6600万年前ごろまで生きていた大型恐竜ティラノサウルスの体温は、人間とほぼ同じ36度前後だったとの研究を、米カリフォルニア大ロサンゼルス校などのチームが16日、米科学誌サイエンスアドバンシズに発表した。歯の化石の分析から推定した。
周囲の温度で体温が変わる変温動物のワニ類の体温や、当時の平均気温よりも高いことから、ティラノサウルスは体温を一定に保てる恒温動物だった可能性が高く、寒い高緯度地方に生息できたとチームはみている。

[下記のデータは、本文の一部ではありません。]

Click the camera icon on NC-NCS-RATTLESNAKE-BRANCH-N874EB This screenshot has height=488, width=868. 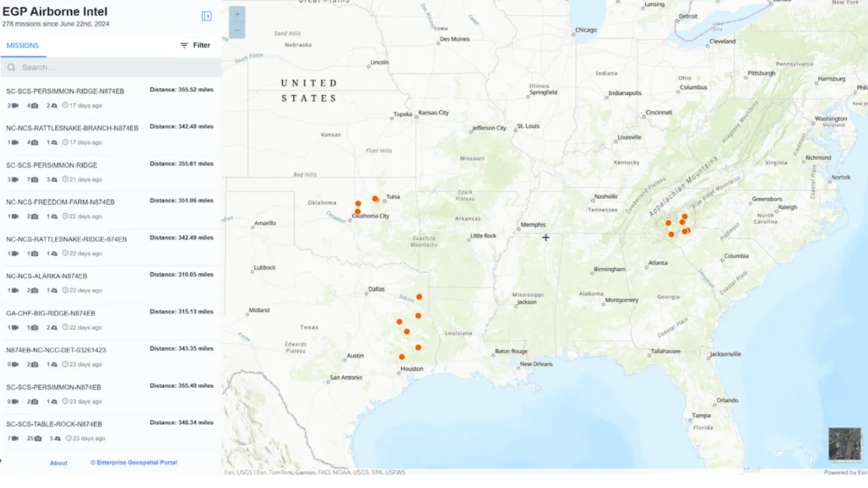point(34,142)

分析には、米西部モンタナ州で発掘され、カリフォルニア州の博物館が所蔵する3本の歯を使った。歯のエナメル質に含まれる炭素と酸素の同位体が、低温になるほど結合しやすい性質を温度計のように利用し、歯の形成時の温度を36・3度前後と推定した。
この手法を、歯と同じ地層から出たワニ類の化石にも使い、体温は30・9度前後と推定。さらに二枚貝の分析から、当時の平均気温は25・9度ほどだったとした。
この後、隕石が地球に衝突してちりが日光を遮り、地球が寒冷化したことで恐竜は絶滅したとされている。